Global SfM approaches [11, 12] estimate poses of all cameras by rotation averaging and translation averaging and perform bundle adjustment just one time. However, Global SfM approaches are sensitive to outliers thus are not as accurate as incremental approaches.

Far more different from incremental SfM and global SfM approaches, hierarchical SfM methods [13,14,15,16] start from two-view reconstructions, and then merge into one by finding similarity transformation in a bottom-up manner.

While a vast of efforts are taken to improve the accuracy of SfM, most SfM approaches are affected greatly by the matching results. The success of incremental SfM is mainly due to the elimination of wrong matches in several steps, such as geometric verification, camera register and repeatedly bundle adjustment. Owing to executing only one bundle adjustment, global SfM is more easily affected by outliers. Thus how to filter outliers out still be a key problem in global SfM.

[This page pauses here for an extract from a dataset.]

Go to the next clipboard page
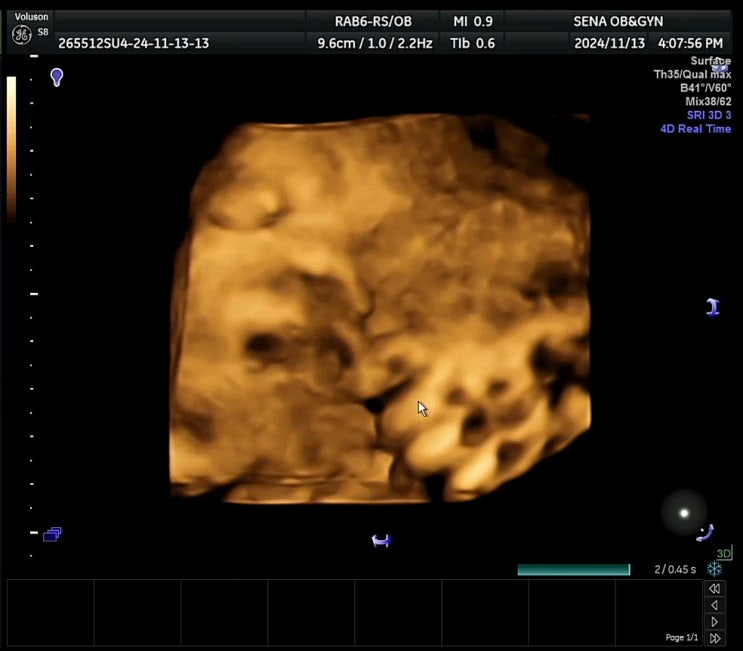Image resolution: width=743 pixels, height=651 pixels. click(x=714, y=622)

Recently, more and more works concentrate on semantic reconstruction [17, 18]. They cast semantic SfM as a maximum-likelihood problem, thus geometry and semantic information are simultaneously estimated. So far, semantic 3D reconstruction methods have been limited to small scenes and low resolution, because of their large memory and computational cost requirements. Different from that, our works aim at large scale 3D reconstruction from UAV images.

From our perspective, the state-of-the-art SfM methods still have insufficient geometric/physical constraints. Semantic information is considered as additional constraints for robust SfM process to enhance its accuracy and efficiency. Our contributions are mainly two folds: (1) we propose to fuse the semantic information into feature points by semantic segmentation (2) we formulate the problem of bundle adjustment with equality constraints and solve it efficiently by Sequential Quadratic Programming (SQP).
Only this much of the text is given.